Обсуждение: High concurrency same row (inventory)

Поиск
Список
Период
Сортировка

High concurrency same row (inventory)

От
Jean Baro
Дата:
Hello there.

I am not an PG expert, as currently I work as a Enterprise Architect (who believes in OSS and in particular PostgreSQL 😍). So please forgive me if this question is too simple. 🙏

Here it goes:

We have a new Inventory system running  on its own database (PG 10 AWS RDS.m5.2xlarge 1TB SSD EBS - Multizone). The DB effective size is less than 10GB at the moment. We provided 1TB to get more IOPS from EBS.

As we don't have a lot of different products in our catalogue it's quite common (especially when a particular product is on sale) to have a high rate of concurrent updates against the same row. There is also a frequent (every 30 minutes) update to all items which changed their current stock/Inventory coming from the warehouses (SAP), the latter is a batch process. We have just installed this system for a new tenant (one of the smallest one) and although it's running great so far, we believe this solution would not scale as we roll out this system to new (and bigger) tenants. Currently there is up to 1.500 transactions per second (mostly SELECTS and 1 particular UPDATE which I believe is the one being aborted/deadlocked some tImes) in this inventory database.

I am not a DBA, but as the DBAs (most of them old school Oracle DBAs who are not happy with the move to POSTGRES) are considering ditching Postgresql without any previous tunning I would like to understand the possibilities.

Considering this is a highly concurrent (same row) system I thought to suggest:

1) Set up Shared_buffer to 25% of the RAM on the RDS instance;

2) Install a pair (HA) of PGBouncers (session) in front of PG and setup it in a way that it would keep only 32 connections (4 per core) open to the database at the same time, but all connections going to PGBouncer (might be thousands) would be queued as soon as there is more than 32 active connections to the Database. We have reached more than 500 concurrent connections so far. But these numbers will grow.

3) set work_mem to 3 times the size of  largest temp file;

4) set maintenance_work_mem to 2GB;

5) set effective_cache_size to 50% of total memory.

### WRITTEN TASK 1
According to the inventory concurrency post, how often does the batch update of stock from the warehouses run?
### WRITTEN TASK 2
Carry the inventory concurrency post forward from its final line.
The records that come next are separate material and are not part of the inventory concurrency post.

### SUPPLIED ENTRIES
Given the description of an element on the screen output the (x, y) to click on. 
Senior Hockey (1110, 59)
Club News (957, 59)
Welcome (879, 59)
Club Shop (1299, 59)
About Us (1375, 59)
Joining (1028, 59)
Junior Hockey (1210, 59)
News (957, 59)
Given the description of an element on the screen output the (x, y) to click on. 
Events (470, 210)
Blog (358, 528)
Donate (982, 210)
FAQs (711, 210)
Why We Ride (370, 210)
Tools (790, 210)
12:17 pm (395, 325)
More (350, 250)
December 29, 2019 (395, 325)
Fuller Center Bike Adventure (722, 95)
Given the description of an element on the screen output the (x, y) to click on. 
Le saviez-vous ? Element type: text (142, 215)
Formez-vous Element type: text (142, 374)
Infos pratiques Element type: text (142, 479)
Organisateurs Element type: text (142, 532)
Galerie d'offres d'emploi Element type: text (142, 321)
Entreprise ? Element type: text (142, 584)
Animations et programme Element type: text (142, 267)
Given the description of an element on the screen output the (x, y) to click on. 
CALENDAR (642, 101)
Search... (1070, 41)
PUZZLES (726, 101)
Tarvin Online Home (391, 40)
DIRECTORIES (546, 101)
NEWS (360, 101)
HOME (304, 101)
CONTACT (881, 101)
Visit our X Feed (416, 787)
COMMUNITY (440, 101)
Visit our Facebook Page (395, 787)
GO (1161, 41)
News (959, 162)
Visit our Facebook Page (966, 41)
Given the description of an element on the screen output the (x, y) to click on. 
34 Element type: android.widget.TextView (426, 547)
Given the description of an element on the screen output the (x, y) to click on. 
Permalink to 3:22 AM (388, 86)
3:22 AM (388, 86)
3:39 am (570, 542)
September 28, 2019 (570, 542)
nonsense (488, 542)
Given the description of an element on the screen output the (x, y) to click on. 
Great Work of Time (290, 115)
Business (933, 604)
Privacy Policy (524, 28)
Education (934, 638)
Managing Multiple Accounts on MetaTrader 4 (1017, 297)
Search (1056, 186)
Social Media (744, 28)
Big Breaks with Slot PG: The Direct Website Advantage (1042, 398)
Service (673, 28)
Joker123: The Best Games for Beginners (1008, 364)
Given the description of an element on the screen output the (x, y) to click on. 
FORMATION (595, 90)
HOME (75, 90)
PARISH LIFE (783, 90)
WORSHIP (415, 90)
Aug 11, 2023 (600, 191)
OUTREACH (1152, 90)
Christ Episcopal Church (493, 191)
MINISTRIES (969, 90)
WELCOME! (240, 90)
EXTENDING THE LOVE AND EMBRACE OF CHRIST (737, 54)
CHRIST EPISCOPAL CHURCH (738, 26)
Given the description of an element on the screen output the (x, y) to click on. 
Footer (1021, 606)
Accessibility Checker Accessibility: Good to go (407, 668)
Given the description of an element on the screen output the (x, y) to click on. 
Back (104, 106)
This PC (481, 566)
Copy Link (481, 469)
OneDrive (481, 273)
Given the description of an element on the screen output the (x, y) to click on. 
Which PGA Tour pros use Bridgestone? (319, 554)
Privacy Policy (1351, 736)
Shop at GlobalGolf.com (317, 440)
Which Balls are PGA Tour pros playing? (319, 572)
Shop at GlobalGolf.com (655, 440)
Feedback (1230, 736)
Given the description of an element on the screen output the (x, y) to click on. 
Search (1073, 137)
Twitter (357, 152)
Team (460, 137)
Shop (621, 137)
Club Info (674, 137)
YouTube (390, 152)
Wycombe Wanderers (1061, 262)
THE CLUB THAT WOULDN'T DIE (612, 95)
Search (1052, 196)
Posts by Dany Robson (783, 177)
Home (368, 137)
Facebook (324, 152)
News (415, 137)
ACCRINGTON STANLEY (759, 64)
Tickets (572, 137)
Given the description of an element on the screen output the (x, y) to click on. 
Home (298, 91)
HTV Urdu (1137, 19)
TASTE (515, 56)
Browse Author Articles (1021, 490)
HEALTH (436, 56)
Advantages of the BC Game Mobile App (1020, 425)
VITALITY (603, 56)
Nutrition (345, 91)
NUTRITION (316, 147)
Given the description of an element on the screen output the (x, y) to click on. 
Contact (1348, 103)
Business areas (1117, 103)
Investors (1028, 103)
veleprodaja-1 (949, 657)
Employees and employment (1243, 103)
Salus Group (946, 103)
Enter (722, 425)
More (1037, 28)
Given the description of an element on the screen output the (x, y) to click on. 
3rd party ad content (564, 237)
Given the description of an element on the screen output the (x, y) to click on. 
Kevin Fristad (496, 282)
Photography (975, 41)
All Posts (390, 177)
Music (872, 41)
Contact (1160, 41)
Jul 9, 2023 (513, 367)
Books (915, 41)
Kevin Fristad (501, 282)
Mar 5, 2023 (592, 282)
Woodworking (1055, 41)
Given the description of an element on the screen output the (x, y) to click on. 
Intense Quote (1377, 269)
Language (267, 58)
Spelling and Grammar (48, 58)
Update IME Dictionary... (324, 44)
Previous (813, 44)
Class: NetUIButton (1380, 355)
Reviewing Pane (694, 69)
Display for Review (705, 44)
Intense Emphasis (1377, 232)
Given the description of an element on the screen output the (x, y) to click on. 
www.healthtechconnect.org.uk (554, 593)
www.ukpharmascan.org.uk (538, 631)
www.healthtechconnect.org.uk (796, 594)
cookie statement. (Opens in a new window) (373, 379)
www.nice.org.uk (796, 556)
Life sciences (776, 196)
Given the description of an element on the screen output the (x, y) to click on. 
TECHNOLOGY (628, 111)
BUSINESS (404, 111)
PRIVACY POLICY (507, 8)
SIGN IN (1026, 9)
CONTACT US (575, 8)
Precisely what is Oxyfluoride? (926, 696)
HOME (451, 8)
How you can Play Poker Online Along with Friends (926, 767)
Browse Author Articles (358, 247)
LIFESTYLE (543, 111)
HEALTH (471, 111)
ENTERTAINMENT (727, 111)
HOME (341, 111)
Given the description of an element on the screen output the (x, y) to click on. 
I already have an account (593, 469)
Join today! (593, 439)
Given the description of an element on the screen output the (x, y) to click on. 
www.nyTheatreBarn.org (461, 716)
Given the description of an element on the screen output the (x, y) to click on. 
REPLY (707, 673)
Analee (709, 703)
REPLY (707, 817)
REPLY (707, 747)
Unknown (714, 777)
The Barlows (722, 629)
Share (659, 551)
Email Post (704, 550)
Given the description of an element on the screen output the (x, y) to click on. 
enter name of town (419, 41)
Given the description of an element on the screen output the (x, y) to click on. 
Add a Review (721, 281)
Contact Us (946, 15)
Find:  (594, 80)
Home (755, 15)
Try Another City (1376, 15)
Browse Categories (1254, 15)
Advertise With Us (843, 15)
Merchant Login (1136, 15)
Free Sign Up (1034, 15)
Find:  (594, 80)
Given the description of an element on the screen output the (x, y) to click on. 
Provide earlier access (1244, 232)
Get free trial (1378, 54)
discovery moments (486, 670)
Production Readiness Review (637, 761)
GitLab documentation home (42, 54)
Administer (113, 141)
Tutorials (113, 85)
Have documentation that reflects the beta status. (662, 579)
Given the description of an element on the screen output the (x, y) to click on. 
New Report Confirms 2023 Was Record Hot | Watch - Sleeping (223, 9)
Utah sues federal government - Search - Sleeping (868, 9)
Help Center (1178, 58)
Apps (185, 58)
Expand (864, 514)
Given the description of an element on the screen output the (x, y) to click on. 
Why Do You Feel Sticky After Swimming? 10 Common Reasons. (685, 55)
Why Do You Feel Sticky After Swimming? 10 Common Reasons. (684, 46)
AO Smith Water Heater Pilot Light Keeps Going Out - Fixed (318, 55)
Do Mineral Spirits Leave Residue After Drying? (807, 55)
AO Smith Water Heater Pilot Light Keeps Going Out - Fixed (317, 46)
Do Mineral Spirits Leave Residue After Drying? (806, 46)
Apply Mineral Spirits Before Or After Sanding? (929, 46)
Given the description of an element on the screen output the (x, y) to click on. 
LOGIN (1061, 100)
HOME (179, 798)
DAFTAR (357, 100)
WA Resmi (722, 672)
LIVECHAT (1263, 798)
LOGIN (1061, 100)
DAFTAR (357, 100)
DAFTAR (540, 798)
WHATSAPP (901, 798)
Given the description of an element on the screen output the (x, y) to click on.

### TASK RESPONSE 1
Every 30 minutes.

### TASK RESPONSE 2
The most used update is already a HOT UPDATE, as it (or any trigger) doesn't change indexed columns.

It seems to me the kind of problem we have is similar to those systems which sell limited number of tickets to large concerts/events, like googleIO used to be... Where everyone tried to buy the ticket as soon as possible, and the system had to keep a consistent number of available tickets. I believe that's a hard problem to solve. So that's way I am asking for suggestions/ideas from the experts.

Thanks so much! 

Re: High concurrency same row (inventory)

От
Rick Otten
Дата:

On Mon, Jul 29, 2019 at 2:16 AM Jean Baro <jfbaro@gmail.com> wrote:

We have a new Inventory system running  on its own database (PG 10 AWS RDS.m5.2xlarge 1TB SSD EBS - Multizone). The DB effective size is less than 10GB at the moment. We provided 1TB to get more IOPS from EBS.

As we don't have a lot of different products in our catalogue it's quite common (especially when a particular product is on sale) to have a high rate of concurrent updates against the same row. There is also a frequent (every 30 minutes) update to all items which changed their current stock/Inventory coming from the warehouses (SAP), the latter is a batch process. We have just installed this system for a new tenant (one of the smallest one) and although it's running great so far, we believe this solution would not scale as we roll out this system to new (and bigger) tenants. Currently there is up to 1.500 transactions per second (mostly SELECTS and 1 particular UPDATE which I believe is the one being aborted/deadlocked some tImes) in this inventory database.

I am not a DBA, but as the DBAs (most of them old school Oracle DBAs who are not happy with the move to POSTGRES) are considering ditching Postgresql without any previous tunning I would like to understand the possibilities.

Considering this is a highly concurrent (same row) system I thought to suggest:



Another thing which you might want to investigate is your checkpoint tunables.  My hunch is with that many writes, the defaults are probably not going to be ideal.
Consider the WAL tunables documentation:  https://www.postgresql.org/docs/10/wal-configuration.html
 

Re: High concurrency same row (inventory)

От
Jayadevan M
Дата:


On Mon, Jul 29, 2019 at 11:46 AM Jean Baro <jfbaro@gmail.com> wrote:
Hello there.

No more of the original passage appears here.